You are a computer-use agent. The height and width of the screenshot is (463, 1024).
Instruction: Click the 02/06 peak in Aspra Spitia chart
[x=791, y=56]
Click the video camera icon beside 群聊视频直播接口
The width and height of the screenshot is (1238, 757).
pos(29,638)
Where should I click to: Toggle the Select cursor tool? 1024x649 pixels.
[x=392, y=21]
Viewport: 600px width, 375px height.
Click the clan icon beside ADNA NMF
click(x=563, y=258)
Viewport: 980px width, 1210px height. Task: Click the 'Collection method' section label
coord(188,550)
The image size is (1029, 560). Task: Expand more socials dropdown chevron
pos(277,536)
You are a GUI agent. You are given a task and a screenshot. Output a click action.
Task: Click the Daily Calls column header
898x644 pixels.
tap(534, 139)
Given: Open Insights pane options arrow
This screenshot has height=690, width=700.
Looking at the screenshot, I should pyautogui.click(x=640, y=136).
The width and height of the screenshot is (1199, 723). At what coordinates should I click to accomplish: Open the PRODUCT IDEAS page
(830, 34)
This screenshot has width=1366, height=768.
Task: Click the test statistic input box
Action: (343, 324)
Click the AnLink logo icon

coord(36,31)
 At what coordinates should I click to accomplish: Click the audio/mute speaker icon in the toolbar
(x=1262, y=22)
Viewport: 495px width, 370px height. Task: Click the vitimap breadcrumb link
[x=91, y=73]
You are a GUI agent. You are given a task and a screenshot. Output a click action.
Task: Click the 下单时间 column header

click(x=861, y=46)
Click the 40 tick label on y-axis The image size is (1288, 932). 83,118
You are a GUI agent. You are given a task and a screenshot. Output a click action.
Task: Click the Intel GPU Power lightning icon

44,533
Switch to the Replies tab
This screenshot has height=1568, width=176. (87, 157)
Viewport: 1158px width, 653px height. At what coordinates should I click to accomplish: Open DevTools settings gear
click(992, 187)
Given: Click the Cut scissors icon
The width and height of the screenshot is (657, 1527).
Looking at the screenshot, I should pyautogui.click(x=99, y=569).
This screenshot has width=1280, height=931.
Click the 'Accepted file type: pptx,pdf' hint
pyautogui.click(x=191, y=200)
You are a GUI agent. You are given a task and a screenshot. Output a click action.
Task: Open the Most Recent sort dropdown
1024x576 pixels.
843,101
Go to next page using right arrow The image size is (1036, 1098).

━━━━━━━━━━━━━━━━━━━━━━━━━━━━━━

Task to complete:
Set down all of the data above again, exactly.

Task solution:
You are a computer-use agent. The height and width of the screenshot is (463, 1024).
Instruction: Click the 02/06 peak in Aspra Spitia chart
[x=791, y=56]
Click the video camera icon beside 群聊视频直播接口
The width and height of the screenshot is (1238, 757).
pos(29,638)
Where should I click to: Toggle the Select cursor tool? 1024x649 pixels.
[x=392, y=21]
Viewport: 600px width, 375px height.
Click the clan icon beside ADNA NMF
click(x=563, y=258)
Viewport: 980px width, 1210px height. Task: Click the 'Collection method' section label
coord(188,550)
The image size is (1029, 560). Task: Expand more socials dropdown chevron
pos(277,536)
You are a GUI agent. You are given a task and a screenshot. Output a click action.
Task: Click the Daily Calls column header
898x644 pixels.
tap(534, 139)
Given: Open Insights pane options arrow
This screenshot has height=690, width=700.
Looking at the screenshot, I should pyautogui.click(x=640, y=136).
The width and height of the screenshot is (1199, 723). At what coordinates should I click to accomplish: Open the PRODUCT IDEAS page
(830, 34)
This screenshot has width=1366, height=768.
Task: Click the test statistic input box
Action: (343, 324)
Click the AnLink logo icon

coord(36,31)
 At what coordinates should I click to accomplish: Click the audio/mute speaker icon in the toolbar
(x=1262, y=22)
Viewport: 495px width, 370px height. Task: Click the vitimap breadcrumb link
[x=91, y=73]
You are a GUI agent. You are given a task and a screenshot. Output a click action.
Task: Click the 下单时间 column header

click(x=861, y=46)
Click the 40 tick label on y-axis The image size is (1288, 932). 83,118
You are a GUI agent. You are given a task and a screenshot. Output a click action.
Task: Click the Intel GPU Power lightning icon

44,533
Switch to the Replies tab
This screenshot has height=1568, width=176. (87, 157)
Viewport: 1158px width, 653px height. At what coordinates should I click to accomplish: Open DevTools settings gear
click(992, 187)
Given: Click the Cut scissors icon
The width and height of the screenshot is (657, 1527).
Looking at the screenshot, I should pyautogui.click(x=99, y=569).
This screenshot has width=1280, height=931.
Click the 'Accepted file type: pptx,pdf' hint
pyautogui.click(x=191, y=200)
You are a GUI agent. You are given a task and a screenshot. Output a click action.
Task: Open the Most Recent sort dropdown
1024x576 pixels.
843,101
Go to next page using right arrow The image size is (1036, 1098).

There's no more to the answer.